After testing Intel’s entry-level SSD, we can understand why. The X-25M offers the fastest read speeds we’ve ever seen from a single SSD or hard drive.

How fast? The 10,000rpm Western Digital Velociraptor (reviewed September 2008) offered sustained transfer speeds of 98MB/s. The $1,500 MemoRight MR25.2-32/64S GT from our SSD roundup (November 2008) turned in read speeds of 112MB/s. The Intel X-25M hits 206MB/s read speeds.Not all is roses though. The X-25M SSD is based on the more-affordable multilevel chip (MLC) technology. The Achilles’ heel of MLC drives is subpar write performance. For example, the RiData and Super Talent MLC-based drives in our seven-drive SSD roundup averaged write speeds of about 23MB/s. The X25-M is almost three times faster than the other MLCs, but it can’t touch the write speed of drives that are based on single-level chip (SLC) memory. The slowest SLC drives hover in the 80MB/s range, with the faster drives pushing 100MB/s.

The X-25M SSD took a hit in our Premiere Pro benchmark, in which we write an uncompressed Microsoft AVI to the drive. The Velociraptor hard drive continues to be the best performer in our Premiere Pro benchmark, with the Memoright SSD coming in a close second.

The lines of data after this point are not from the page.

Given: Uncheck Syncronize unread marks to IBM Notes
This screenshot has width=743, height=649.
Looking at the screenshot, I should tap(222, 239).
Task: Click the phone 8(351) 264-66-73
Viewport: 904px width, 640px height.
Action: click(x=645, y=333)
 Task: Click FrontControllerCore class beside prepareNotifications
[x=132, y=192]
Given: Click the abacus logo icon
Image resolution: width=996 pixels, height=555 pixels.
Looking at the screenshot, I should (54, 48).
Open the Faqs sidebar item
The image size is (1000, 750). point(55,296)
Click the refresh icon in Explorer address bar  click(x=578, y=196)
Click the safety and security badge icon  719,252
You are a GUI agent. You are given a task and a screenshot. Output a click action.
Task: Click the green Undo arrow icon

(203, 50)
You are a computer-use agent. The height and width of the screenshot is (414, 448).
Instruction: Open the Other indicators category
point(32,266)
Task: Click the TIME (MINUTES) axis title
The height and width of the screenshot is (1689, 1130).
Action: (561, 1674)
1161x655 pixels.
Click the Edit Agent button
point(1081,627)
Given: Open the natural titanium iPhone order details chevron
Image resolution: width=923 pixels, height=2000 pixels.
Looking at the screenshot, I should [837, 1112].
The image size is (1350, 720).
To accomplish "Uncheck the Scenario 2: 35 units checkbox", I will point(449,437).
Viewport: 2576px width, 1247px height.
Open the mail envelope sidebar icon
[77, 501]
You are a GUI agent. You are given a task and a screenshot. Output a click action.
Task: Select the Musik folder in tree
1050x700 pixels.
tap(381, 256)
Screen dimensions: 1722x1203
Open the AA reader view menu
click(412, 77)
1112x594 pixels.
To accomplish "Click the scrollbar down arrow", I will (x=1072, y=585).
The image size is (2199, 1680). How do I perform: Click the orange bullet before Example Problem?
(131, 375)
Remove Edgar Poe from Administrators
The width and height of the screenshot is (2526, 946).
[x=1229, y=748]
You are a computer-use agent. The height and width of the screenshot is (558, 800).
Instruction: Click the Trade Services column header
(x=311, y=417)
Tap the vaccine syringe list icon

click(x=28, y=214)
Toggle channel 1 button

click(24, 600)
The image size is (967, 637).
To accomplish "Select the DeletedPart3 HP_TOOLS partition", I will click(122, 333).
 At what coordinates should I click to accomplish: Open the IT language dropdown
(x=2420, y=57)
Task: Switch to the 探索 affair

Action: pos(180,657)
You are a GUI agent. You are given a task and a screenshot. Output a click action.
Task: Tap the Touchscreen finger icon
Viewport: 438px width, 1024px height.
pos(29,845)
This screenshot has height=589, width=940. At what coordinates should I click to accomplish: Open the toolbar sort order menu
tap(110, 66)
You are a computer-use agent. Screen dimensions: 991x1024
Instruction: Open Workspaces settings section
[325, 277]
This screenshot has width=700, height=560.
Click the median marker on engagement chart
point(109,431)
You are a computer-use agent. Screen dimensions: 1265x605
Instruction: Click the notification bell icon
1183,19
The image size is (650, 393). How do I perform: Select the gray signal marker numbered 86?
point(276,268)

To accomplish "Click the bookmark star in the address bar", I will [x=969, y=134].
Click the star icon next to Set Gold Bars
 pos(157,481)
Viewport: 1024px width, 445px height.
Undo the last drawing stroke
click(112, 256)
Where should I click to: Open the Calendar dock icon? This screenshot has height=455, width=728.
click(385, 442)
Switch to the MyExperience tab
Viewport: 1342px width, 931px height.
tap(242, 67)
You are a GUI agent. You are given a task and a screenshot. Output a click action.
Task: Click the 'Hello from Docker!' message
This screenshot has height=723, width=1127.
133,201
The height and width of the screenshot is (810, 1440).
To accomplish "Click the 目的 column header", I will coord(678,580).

That’s probably the only thing that dampens our enthusiasm for this drive. The X-25M’s read speeds are simply to die for—you’d have to run lesser SSDs or hard drives in RAID 0 to even come close. Just think about what you’d get from two X-25Ms in RAID 0.

This is just one of many SSDs you can expect from Intel. The company plans to release a 160GB SSD next year. For enthusiasts, Intel will soon introduce the X-25E, with 250MB/s reads and 170MB/s writes. Because it will use SLC technology, though, it’ll be far pricier.

As for the X-25M, we’re unimpressed by its write performance, but since its read speeds are twice as fast as those of the other SSDs we’ve tested, and it costs about a third of what the fastest SLC drive on the market runs, we have no choice but to pronounce it Kick Ass worthy.